On or about November 15, 2007, the Company
issued 3,491,250 shares of restricted common stock to its Chief Executive Officer to reimburse $43,759 of cash payments for the
expenses incurred and $40,030 for services performed by the Chief Executive Officer, calculated at 267 hours at a rate of $150
for a total of $83,790. Since the Company was insolvent and had no assets and no market, the Board of Directors determined that
the stock should be issued at a value of $.024 per share.
On November 13, 2008, the Company filed
a Certificate of Amendment of Articles of Incorporation with the State of Nevada Secretary of State to reverse its shares on a
1:40 basis. The financial statements have been adjusted for all periods presented to reflect this split.
On November 12, 2010, an 8K was filed disclosing
the Company’s Board of Directors adoption of a resolution to cancel 757,125 shares of common stock held by Hoi Wai Investments
Limited, and beneficially owned by former officer and director, Ching Lung Po and return to Premier. The shares represented approximately
15% of the outstanding common share capital of the Company. Upon cancellation the value of the shares were considered contributed
capital.
On January 29, 2011, the Company retired
a debt of $97,706 with the issuance of 4,071,085 shares of restricted stock to its Chief Executive Officer, Jack Gregory. The shares
were valued at $0.024 per share based on the market price of Premier’s stock, adjusted for the forward stock split. No gain
or loss was recognized in this transaction due to the fact that it was between the Company and a related party.
On September 12, 2011, the Company’s
S-1 Registration to sell 5,000,000 shares at $0.05 became effective.
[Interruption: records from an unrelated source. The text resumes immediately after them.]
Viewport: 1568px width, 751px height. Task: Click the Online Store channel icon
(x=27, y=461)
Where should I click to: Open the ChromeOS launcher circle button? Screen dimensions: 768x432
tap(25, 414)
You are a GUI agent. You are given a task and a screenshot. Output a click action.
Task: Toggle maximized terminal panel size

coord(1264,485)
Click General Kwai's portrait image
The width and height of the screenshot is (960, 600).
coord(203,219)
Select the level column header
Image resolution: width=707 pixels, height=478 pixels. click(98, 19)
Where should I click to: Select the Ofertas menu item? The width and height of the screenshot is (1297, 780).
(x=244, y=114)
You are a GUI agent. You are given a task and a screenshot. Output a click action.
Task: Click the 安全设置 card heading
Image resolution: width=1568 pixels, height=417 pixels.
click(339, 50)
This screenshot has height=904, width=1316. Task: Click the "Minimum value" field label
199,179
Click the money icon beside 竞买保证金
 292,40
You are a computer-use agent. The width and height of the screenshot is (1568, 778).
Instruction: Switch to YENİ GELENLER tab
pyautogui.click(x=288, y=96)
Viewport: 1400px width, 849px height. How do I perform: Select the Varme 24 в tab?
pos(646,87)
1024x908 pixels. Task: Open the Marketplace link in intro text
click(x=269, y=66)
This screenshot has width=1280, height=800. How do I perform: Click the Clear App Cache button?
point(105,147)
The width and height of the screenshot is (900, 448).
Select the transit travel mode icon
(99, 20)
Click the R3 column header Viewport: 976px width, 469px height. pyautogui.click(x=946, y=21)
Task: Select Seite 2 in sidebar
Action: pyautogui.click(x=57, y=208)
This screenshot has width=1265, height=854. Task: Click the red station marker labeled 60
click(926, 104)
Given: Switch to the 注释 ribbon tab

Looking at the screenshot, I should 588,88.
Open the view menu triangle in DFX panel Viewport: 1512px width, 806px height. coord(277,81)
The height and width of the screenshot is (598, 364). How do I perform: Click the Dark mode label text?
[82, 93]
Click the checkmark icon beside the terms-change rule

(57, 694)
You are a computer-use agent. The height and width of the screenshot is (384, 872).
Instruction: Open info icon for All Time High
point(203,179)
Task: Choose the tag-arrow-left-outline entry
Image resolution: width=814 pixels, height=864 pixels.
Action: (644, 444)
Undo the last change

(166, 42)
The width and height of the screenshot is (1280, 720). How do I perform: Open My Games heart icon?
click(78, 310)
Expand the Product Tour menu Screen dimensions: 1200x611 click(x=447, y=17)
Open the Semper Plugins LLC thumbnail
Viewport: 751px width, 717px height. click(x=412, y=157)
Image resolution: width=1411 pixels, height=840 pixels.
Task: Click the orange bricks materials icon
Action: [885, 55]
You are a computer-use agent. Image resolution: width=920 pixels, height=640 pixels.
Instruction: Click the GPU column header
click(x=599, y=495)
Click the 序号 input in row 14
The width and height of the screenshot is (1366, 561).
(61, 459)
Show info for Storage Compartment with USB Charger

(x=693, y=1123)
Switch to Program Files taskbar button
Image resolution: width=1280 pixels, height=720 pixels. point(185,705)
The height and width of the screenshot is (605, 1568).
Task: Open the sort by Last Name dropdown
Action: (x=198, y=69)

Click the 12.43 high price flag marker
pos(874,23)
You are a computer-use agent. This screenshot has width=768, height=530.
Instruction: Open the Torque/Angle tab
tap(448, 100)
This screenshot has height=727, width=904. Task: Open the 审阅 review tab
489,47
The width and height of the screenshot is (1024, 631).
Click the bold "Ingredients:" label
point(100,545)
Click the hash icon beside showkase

As of December 31, 2011, 5,000,000 shares were sold and the
Company increased its operating capital by $250,000.
On December 8, 2011, the Company retired
a debt of $70,636 owed to Jack Gregory by issuance of 139,885 shares of restricted stock of the Company valued at $12,590, based
on the market price of the Company’s stock of $0.45, divided by 5 to equal $0.09 due to the forward stock split described
in Note 9, and a payment of $21,676, resulting in an increase to additional paid-in-capital of $48,957. No gain or loss was recognized
in this transaction due to the fact that it was between the Company and a related party.
On December 29, 2011, the Company
issued 16,497,695 shares of common stock to WEPOWER, LLC, a related party, valued at $1,649,770 based on the market price of the
Company’s stock, to acquire the assets, of We Power, LLC.
On December 29, 2011, the Company
issued 14,053,595 shares of common stock to Green Central Holdings, Inc., a related party, valued at $1,405,359 based on the market
price of the Company’s stock, to acquire the assets of We Power LLC..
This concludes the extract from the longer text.